Cada día cada uno de nosotros es arrollado por algo todavía más letal que un bombardero aterrizando: el tiempo disgrega y dispersa lo que somos y lo que hacemos, y lo que son aquellos a quienes amamos. Nuestra vida discurre desvaneciéndose apenas la hemos vivido. Por eso contar la vida es como recogerla y en cierta medida preservarla para poder seguir vivo. Como Sherhezade en «Las mil y una noches», necesitamos concluir cada día con una buena historia que contar o no sobreviviremos.

No es que estemos vivos para contarlo, es que sobrevivimos esta mera vida contándola. El gusto de los hombres por contar historias, lejos de ser un pasatiempo es más bien el intento humano por evitar que el tiempo sea un mero pasar, por encontrarle a la vida el argumento que la convierta en una historia en la que poder (sobre)vivir comprendiéndola. Solo las historias nos curan en alguna medida del tiempo que nos hace vulnerables y nos extravía. Contar historias es asumir esa fragilidad y cuidarla. Como la luz y el calor que da el fuego en medio de la noche, así las historias que nos dejan comprender el mundo nos arropan y nos reúnen.

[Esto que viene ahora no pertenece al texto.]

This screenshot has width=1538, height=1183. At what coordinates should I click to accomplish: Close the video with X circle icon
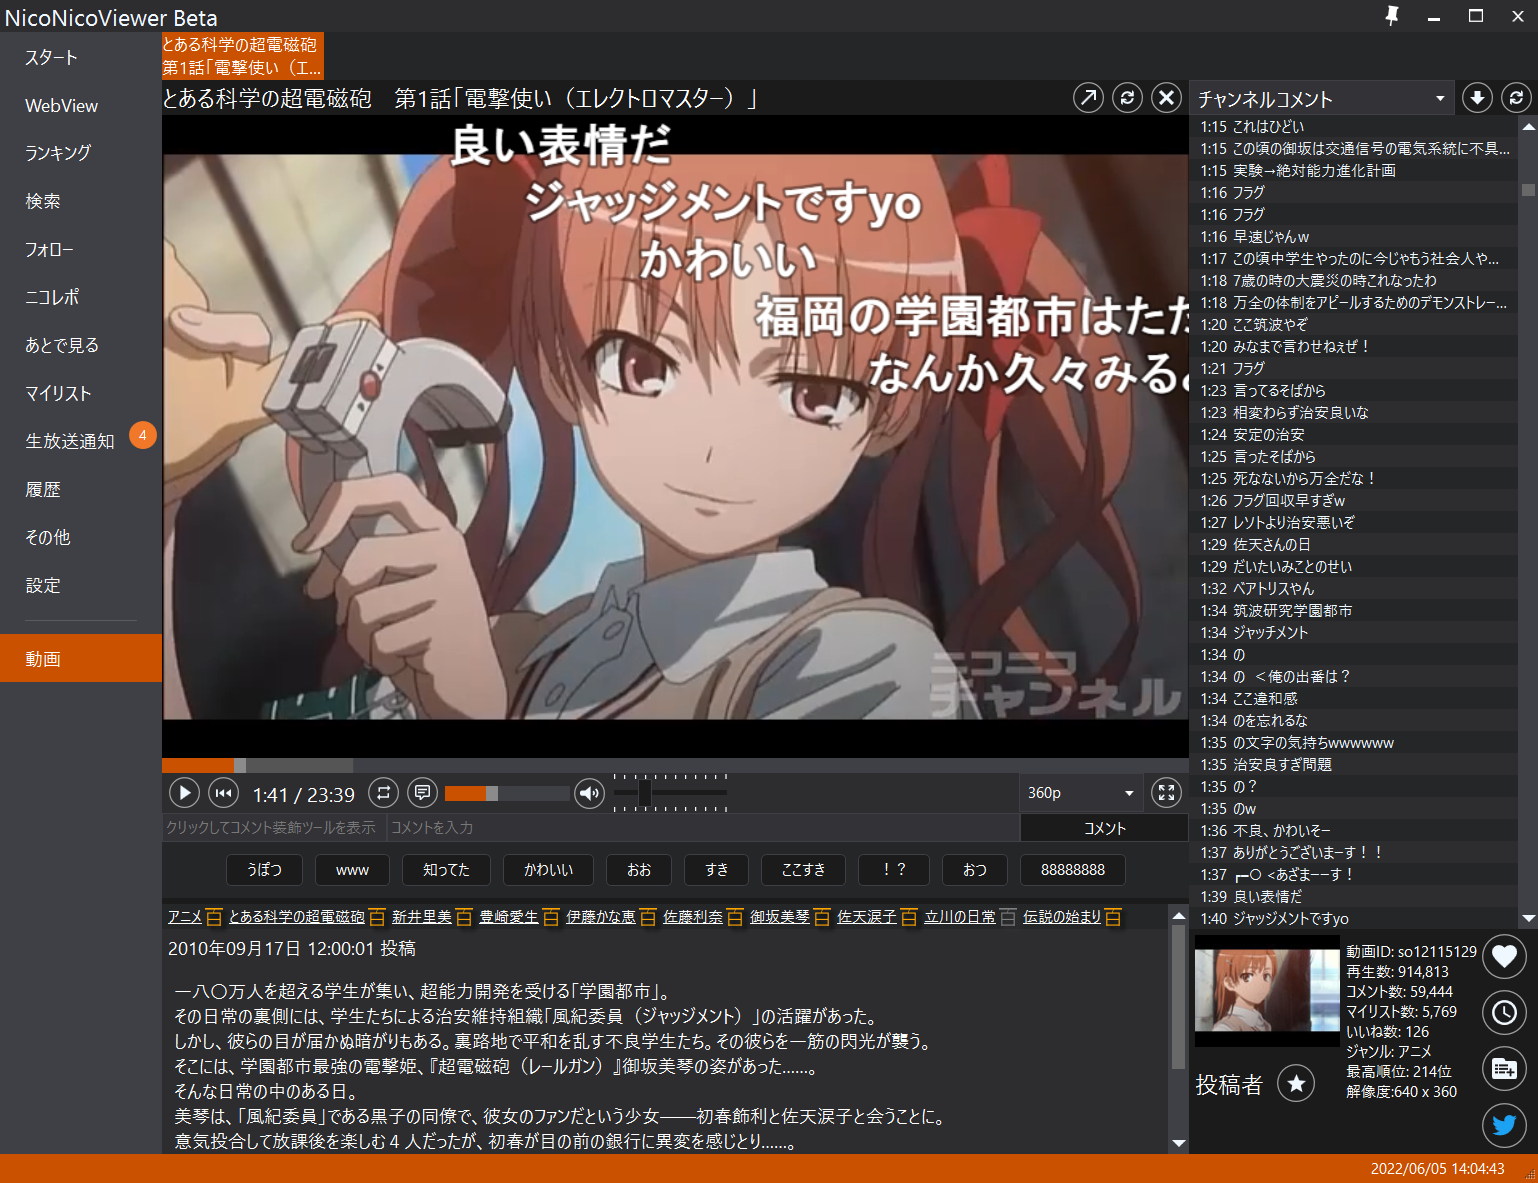click(1166, 97)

Nadie sabe bien lo que le ha pasado antes de poder contarlo, y de ahí la irrefrenable necesidad de contarle nuestra vida al primero que se deje. En realidad y de un modo u otro, en todo lo que decimos buscamos también decirnos: pronunciar el nombre desconocido e inaferrable que somos. Y es que la pregunta acerca de quién somos no tiene otra respuesta posible que una narración: nadie sabe quién es sin una historia con la que poder decirse.

Sin embargo, nuestra historia no es un monólogo sino una conversación. Como los tapices, estamos hechos de las hebras de las vidas de los demás, de todos los que amamos, y el sentido de nuestra vida tiene más la figura conjunta que unos nos damos a otros que la de un autorretrato o un soliloquio: nos contamos unos a otros. La soledad consiste en ser una historia en la que nadie encuentra cobijo y que nadie puede compartir.

El dolor es -dice San Agustín- el sentimiento que se resiste a la división y, en efecto, cuando la separación se hace invencible y nos arrolla, rompemos a llorar. Cuenta Isabel Allende que cuando su hija Lucía yacía enferma e inconsciente a su lado, sintió que no podía hacer nada por ella salvo escribir su historia, para que si despertaba la encontrara de algún modo puesta a salvo. En realidad, la escritora hizo como los niños que temen perder lo que tienen y se aferran contándolo y recontándolo. Y es que si alguien puede volver a contarnos y recoger por nosotros lo que se ha roto y dispersado, entonces nos reúne de nuevo en un abrazo que es el consuelo.

Pero ni la muerte de Lucía atendió al conjuro de las historias de su madre, ni la nuestra se demorará ante las nuestras. Por eso la más invencible e irrevocable de las separaciones nos pone en la tesitura de saber si hay alguna historia capaz de resistírsele, recoger lo roto y reanudarlo todo. Así que el gusto de los hombres por contar y escuchar historias, y el pensamiento mismo que aspira a reunirlo todo en un argumento, no son un lujo para ociosos, si no la necesidad humana más genuina: vivir para contarla.